However, the study says locals reported that they still saw Lakurawa members in the area after the military operations but that the jihadis refrained from conducting any attacks.

“All this time, the presence of jihadis in Sokoto only generated a few media reports, which officials quickly denied”, it continues.

District head

”Local sources say that Lakurawa first arrived in the Gudu and Tangaza Local Governments at the request of the Tangaza district head and local traditional rulers.

“At the time, Tangaza and Gudu were suffering from an influx of bandits fleeing military operations in Zamfara, which led community leaders to seek protection from Niger-based jihadis who promised to fight the bandits and impose order.

Approach backfires

”This likely explains the militants’ harassment of Fulani herders, who have become popularly associated with banditry. “This approach backfired, however: The herders acquired weapons to resist Lakurawa’s efforts to raise levies on cattle, with some herders, now armed, subsequently turning to banditry.

“Locals also say that Lakurawa’s attempts at ‘Islamizing’ villages were unpopular and that even the community leaders who first invited the jihadis soon sought to expel them.

“A dispute also erupted over an inheritance that resulted in Lakurawa killing the district head.

Reemergence

”Most interestingly, Lakurawa reemerged in Sokoto in September 2021 amid increased conflict between bandits and the vigilante groups known as Yan Sakai”, the study adds.

“This time, however, the jihadis have been called in by the bandits and local Fulani communities in an effort to defeat newly raised Yan Sakai militias that have been increasingly attacking Fulani herders.

“The Lakurawa offers a fascinating example in which jihadis fail to form genuine affinities with the communities they swear to protect and instead become something like soldiers of fortune.

+---+

_REQUIRED TASK_. Recast the paragraph of the Lakurawa text that begins "At the time, Tangaza and Gudu" as a short bulleted list, keeping its main facts.

_INFORMATION SUPPLIED_.

+---+

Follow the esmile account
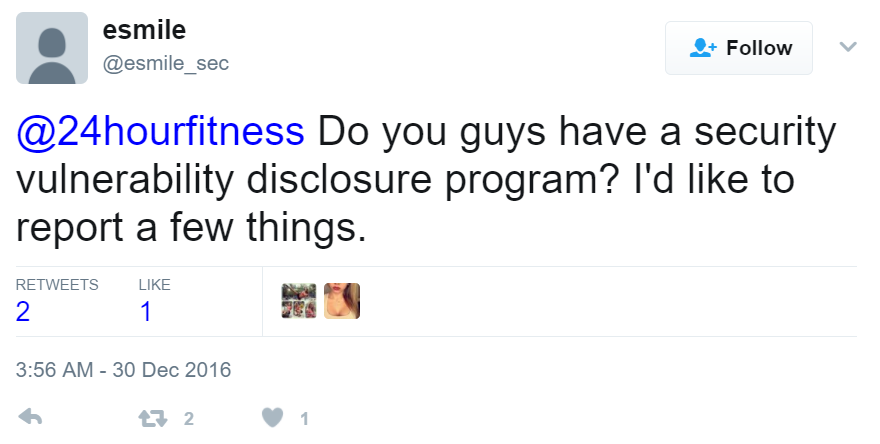The width and height of the screenshot is (880, 444). click(740, 48)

+---+

_ANSWER TO THIS TASK_.
- Tangaza and Gudu were suffering from an influx of bandits.
- The bandits were fleeing military operations in Zamfara.
- This led community leaders to seek protection from Niger-based jihadis.
- The jihadis promised to fight the bandits and impose order.